Todo el rellano olía a comida casera, las escaleras sucias y un poco desgastadas daban
un aire tétrico a la finca, en su día cuando se construyó destacaba por sus grandes
ventanales, ahora quedaba una estructura un tanto anticuada, y a pesar de su
modernidad inicial, jamás me acabó de gustar, no tenía el encanto de las viviendas
antiguas, que hablaban de las vidas de los propios vecinos y recordaban épocas
anteriores. Ahora recordaba que el único motivo de haberla comprado, es porque era
céntrica y no estaba lejos del trabajo, del que bien pensado, yo ya no formaba parte.
Entré en casa, y hoy más que nunca me resultó extraña, el gato me miró con sus ojos
azules, e hizo una mueca que yo la interpreté como un saludo, él era la única compañía y
el único amigo.
El ordenador seguía encendido, había olvidado apagarlo después de comprobar en el
meteosat, el día que haría, tarea que hacía diariamente y que ahora me parecía sin
sentido, al fin y al cabo, me había pasado los días en una oficina donde de nada me
afectaba saber si llovía o hacía sol. Me resultaba tan extraño comprobar la luz que
entraba en el estudio, que lamenté no haber faltado ningún día al trabajo. Comprobé mi
mail, los correos recibidos eran de propaganda y uno de mi amiga Inés, mi única amiga,
que junto al gato eran los dos seres que más quería. Inés vivía en Canadá junto con su
marido, la conocí en una fiesta loca de cuando era hippy en Ibiza, que lejos se
encontraban aquellos días. Por ella, me hice una enamorada de Canadá y había
aprendido cada ciudad y cada río que recorrían por ella.
En realidad cualquier país me llamaba la atención, por ello mi afición a viajar, aunque
fuera con la imaginación. Uno de los correos me animaba a visitar por un euro lugares de
los que no había odio hablar. Siempre había dudado de esos chollos, pero aún así me
animé y compré un billete a Memingem. No tenía ni idea de donde estaba esta ciudad,
pero me di cuenta que lo que más me apetecía era irme, empaparme de cultura y hacer
actividades filantrópicas para olvidar todo y empezar a vivir como yo siempre había
querido.
No lo pensé dos veces, introduje mis datos bancarios, llené mi maleta con lo
imprescindible y al cabo de nada me encontraba en el aeropuerto, destino a una ciudad
que ni siquiera sabía donde se encontraba en el mapa y que ni siquiera había querido
saberlo, era tan incierto como mi destino y lo único que tenía claro es que quería que
fuera nuevo y diferente. Despreocuparme del día siguiente, perderme entre la multitud,
aprender de sus vidas.
Una joven me preguntó la hora y en ese momento me di cuenta que el reloj lo había
olvidado, creo que en el despacho de mi jefe, mientras me retorcía los dedos por los
nervios del momento, ese reloj que había marcado el tiempo de mi juventud ahora ya
marchita, ese reloj que me había esclavizado durante tanto tiempo.

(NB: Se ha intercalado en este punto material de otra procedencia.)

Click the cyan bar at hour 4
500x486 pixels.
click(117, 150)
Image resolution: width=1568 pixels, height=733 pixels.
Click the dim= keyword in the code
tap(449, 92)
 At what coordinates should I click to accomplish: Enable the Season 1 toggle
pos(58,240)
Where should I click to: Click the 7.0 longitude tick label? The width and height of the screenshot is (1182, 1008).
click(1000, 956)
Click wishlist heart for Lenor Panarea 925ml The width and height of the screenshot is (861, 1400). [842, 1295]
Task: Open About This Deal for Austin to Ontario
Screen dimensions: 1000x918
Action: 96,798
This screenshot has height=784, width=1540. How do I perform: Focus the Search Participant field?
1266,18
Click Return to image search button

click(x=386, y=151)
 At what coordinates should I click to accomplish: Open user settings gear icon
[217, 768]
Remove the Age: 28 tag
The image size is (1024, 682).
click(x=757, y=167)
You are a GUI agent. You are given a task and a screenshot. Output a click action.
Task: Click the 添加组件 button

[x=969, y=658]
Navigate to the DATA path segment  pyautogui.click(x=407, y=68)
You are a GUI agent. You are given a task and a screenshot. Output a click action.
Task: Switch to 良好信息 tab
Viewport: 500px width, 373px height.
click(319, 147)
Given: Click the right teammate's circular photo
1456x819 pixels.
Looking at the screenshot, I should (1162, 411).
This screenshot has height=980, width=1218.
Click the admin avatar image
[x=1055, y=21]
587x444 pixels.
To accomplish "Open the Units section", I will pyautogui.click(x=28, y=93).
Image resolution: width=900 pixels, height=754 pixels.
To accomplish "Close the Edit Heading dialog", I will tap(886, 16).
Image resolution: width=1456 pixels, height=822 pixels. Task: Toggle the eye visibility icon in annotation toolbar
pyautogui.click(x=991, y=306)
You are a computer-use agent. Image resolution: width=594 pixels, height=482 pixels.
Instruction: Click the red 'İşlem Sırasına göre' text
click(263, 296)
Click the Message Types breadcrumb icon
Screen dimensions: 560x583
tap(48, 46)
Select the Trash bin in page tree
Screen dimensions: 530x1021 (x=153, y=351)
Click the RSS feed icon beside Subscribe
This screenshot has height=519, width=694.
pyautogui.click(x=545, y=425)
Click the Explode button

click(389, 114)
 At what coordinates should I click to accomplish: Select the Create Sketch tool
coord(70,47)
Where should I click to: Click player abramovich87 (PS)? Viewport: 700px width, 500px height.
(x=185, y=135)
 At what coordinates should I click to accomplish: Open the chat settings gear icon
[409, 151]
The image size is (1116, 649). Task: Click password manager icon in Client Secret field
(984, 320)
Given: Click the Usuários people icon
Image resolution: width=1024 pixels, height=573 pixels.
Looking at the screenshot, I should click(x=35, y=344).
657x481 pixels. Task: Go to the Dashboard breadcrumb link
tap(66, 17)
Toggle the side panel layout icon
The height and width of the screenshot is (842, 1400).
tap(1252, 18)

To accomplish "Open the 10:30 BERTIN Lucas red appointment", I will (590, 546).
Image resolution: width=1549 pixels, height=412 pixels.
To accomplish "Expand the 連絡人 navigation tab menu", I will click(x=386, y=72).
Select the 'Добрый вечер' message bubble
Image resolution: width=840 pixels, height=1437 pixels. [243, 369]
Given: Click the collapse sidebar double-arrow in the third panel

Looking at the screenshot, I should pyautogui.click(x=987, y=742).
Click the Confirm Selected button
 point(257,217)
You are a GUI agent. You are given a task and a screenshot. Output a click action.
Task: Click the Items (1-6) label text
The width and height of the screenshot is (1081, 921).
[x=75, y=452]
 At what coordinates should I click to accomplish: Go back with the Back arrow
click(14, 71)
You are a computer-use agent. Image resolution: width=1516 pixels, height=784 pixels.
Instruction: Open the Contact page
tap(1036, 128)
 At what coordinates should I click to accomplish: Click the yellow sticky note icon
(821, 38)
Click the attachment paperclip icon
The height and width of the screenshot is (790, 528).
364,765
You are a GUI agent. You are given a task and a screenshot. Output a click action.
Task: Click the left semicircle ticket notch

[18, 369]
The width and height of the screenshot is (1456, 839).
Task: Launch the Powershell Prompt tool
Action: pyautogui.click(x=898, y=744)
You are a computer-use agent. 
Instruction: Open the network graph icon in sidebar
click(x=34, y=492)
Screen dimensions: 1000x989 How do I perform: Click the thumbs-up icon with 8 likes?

Mi vida bien pensado se había convertido en horarios, levantarme, comer, cenar,
trabajar. Todo había estado regido por las manecillas del reloj, incluso el tiempo de
lectura o de mi gran pasión, la música clásica.
Me di cuenta que el joven seguía esperando mi respuesta, y sin saber porque me eché a
reír, una risa que ni siquiera a mi me resultaba familiar. El muchacho no dejaba de
mirarme, extrañado, preocupado. Finalmente pude decirle que el tiempo ya no volvería a
atraparme más y que por fín me sentía libre y feliz.